Pakistani troops also shelled the Uzbek militants sheltering in the mountainous tribal area of South Waziristan, security officials and residents said, although a military spokesman denied the army was involved.
The fighting started Monday after ex-Taliban commander Mullah Nazir, who backs President Pervez Musharraf’s moves to expel foreign fighters from the area, ordered followers of Uzbek militant Tahir Yuldashev to disarm.
Officials said Yuldashev, who leads a group called the Islamic Movement of Uzbekistan, was formerly a close confidant of
Osama bin Laden. He has been sentenced to death in absentia for bombings in the Uzbek capital, Tashkent.
“At least 78 Uzbeks and their local supporters and 28 supporters of Mullah Nazir have died, including four children killed by a shell,” a security official told AFP on condition of anonymity.
More than half of the fatalities have occurred since Tuesday night, when Nazir gave the Uzbeks a deadline to leave Kalusha, the town where the violence has been centered.
Residents and a senior security official said troops launched shells at foreign militants early Wednesday after the insurgents fired on their camp in Wana, the capital of South Waziristan.
Smoke was also seen billowing after army artillery destroyed two bunkers that militants had recently set up on the outskirts of the city to fight the local tribesmen, residents said.
But Pakistani military spokesman Major General Waheed Arshad said that “government forces are not involved in the tribal feud.”
Meanwhile, local Taliban militants allied with the tribesmen attacked and seized control of a private jail being run by Uzbek militants in Azam Warsak, near Kalusha, the officials said.
The local militants freed three local tribesmen and one Afghan who were chained up, they said. An amount of explosives stored at the jail also exploded, causing an unknown number of casualties.
A tribal council, or jirga, led by a mullah from a leading pro-Taliban Islamic party had left for Wana in a bid to negotiate a truce, officials said.
The fighting ended a ceasefire negotiated about two weeks ago after 19 people died in fierce gunbattles between Yuldashev’s supporters and tribesmen in Azam Warsak.

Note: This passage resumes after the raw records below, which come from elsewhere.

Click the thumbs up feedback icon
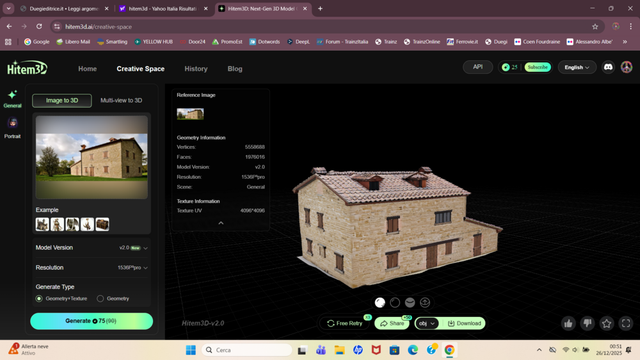 point(568,324)
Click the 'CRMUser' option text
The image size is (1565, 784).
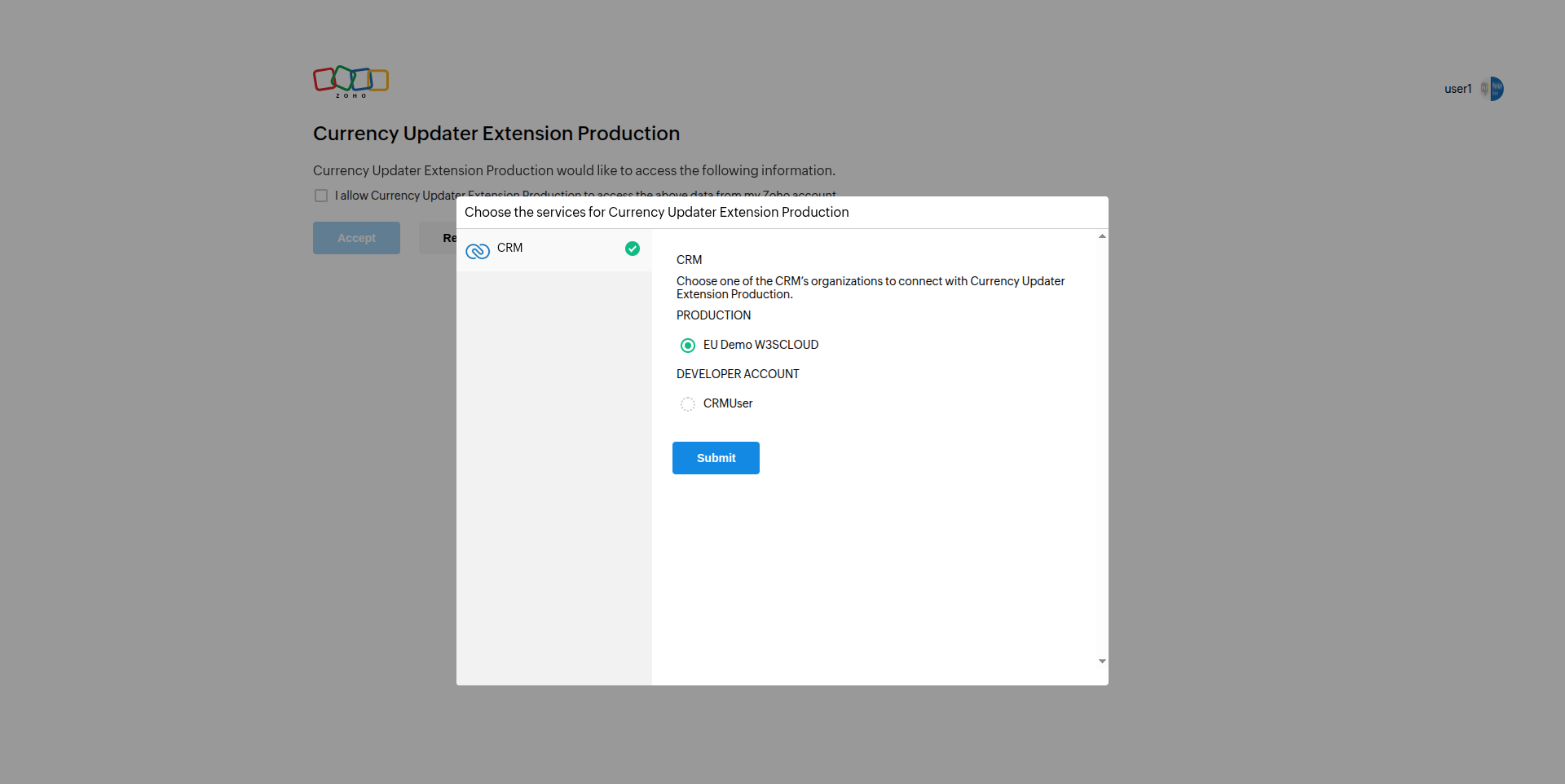(728, 403)
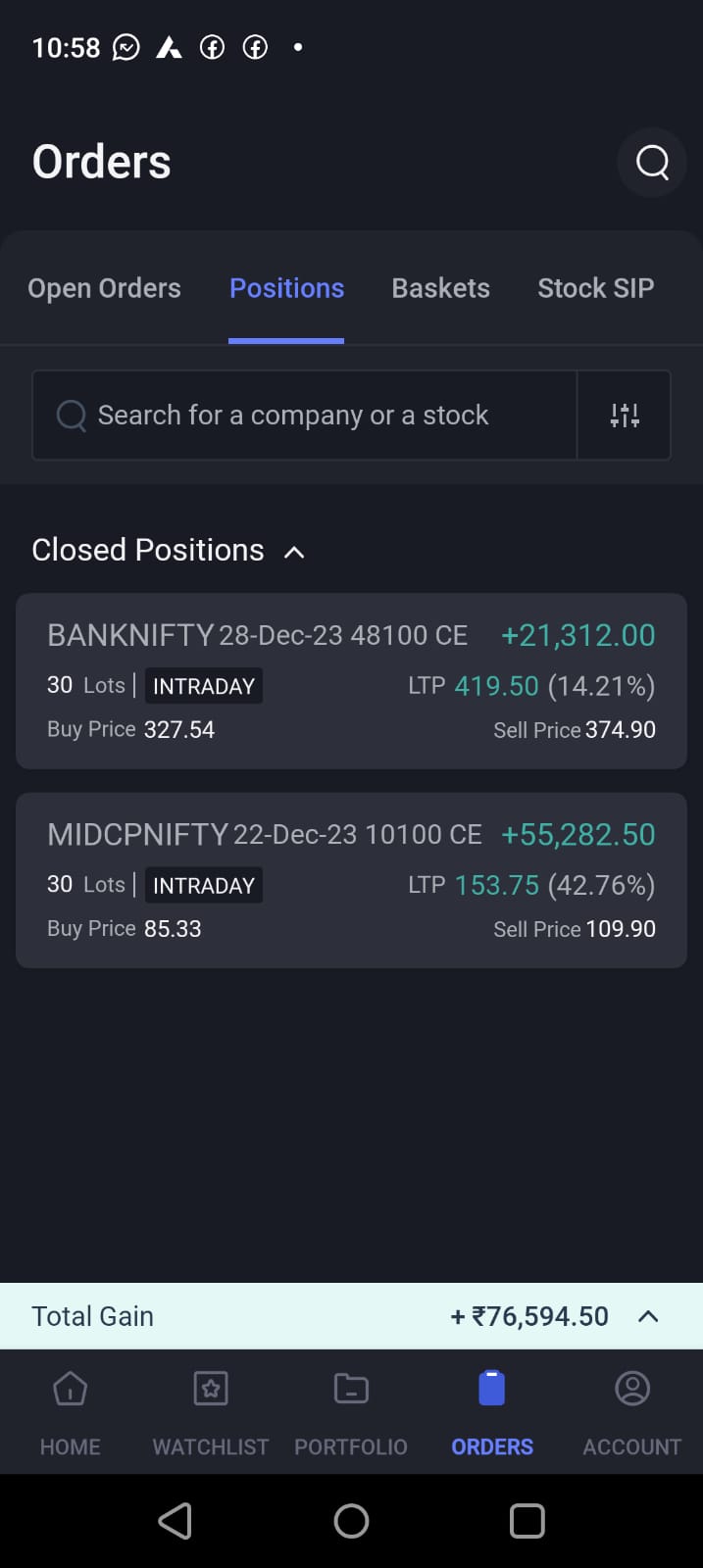Image resolution: width=703 pixels, height=1568 pixels.
Task: Tap the search magnifier icon in header
Action: [652, 162]
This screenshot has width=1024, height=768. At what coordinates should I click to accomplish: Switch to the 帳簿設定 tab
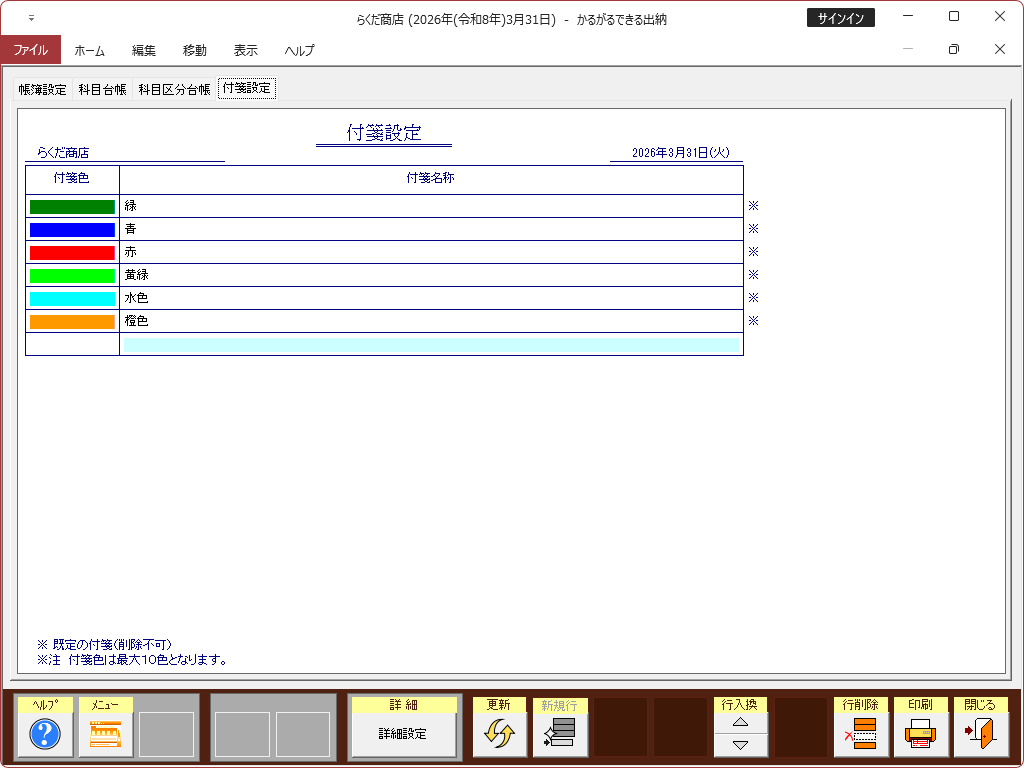[x=43, y=89]
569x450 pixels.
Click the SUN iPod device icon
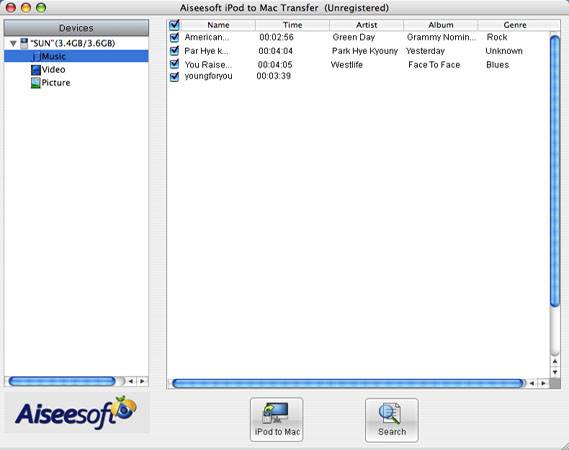coord(24,43)
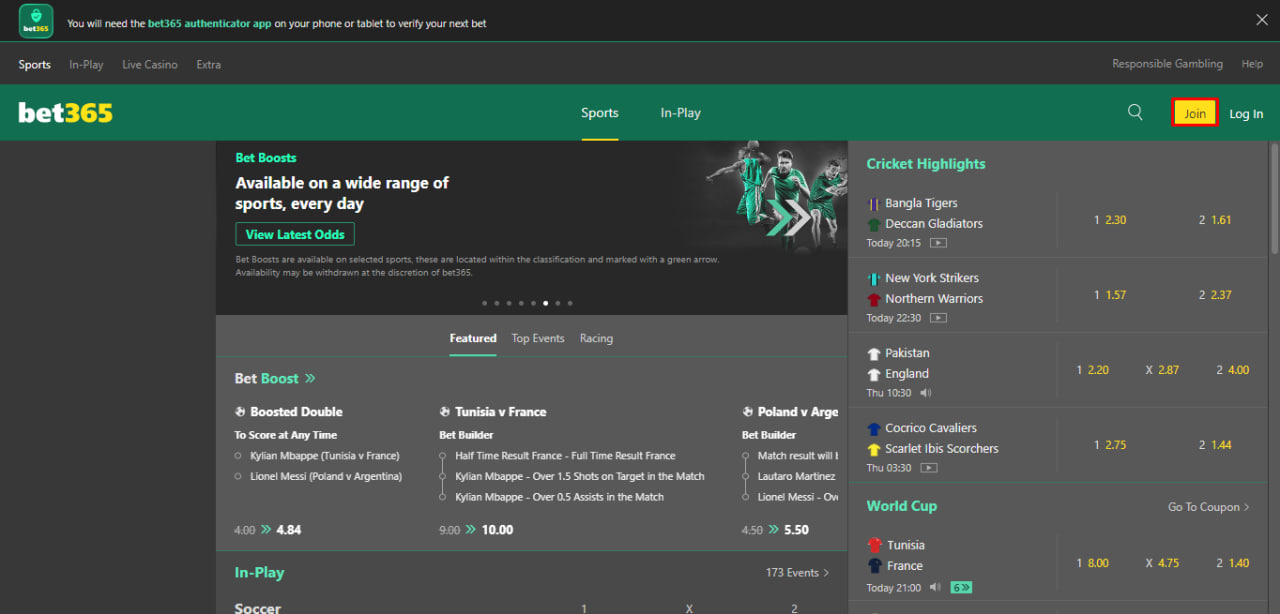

Yuldashev and his men were among thousands of militants who fled the US-led invasion of
Afghanistan in late 2001 and sought shelter with ethnic Pashtun tribesmen in Pakistan’s lawless tribal belt along the border.
Yuldashev was wounded during major battles with Pakistani forces in Azam Warsak in March 2004. At one point officials thought Al-Qaeda number two Ayman al-Zawahiri was involved, but this was later denied.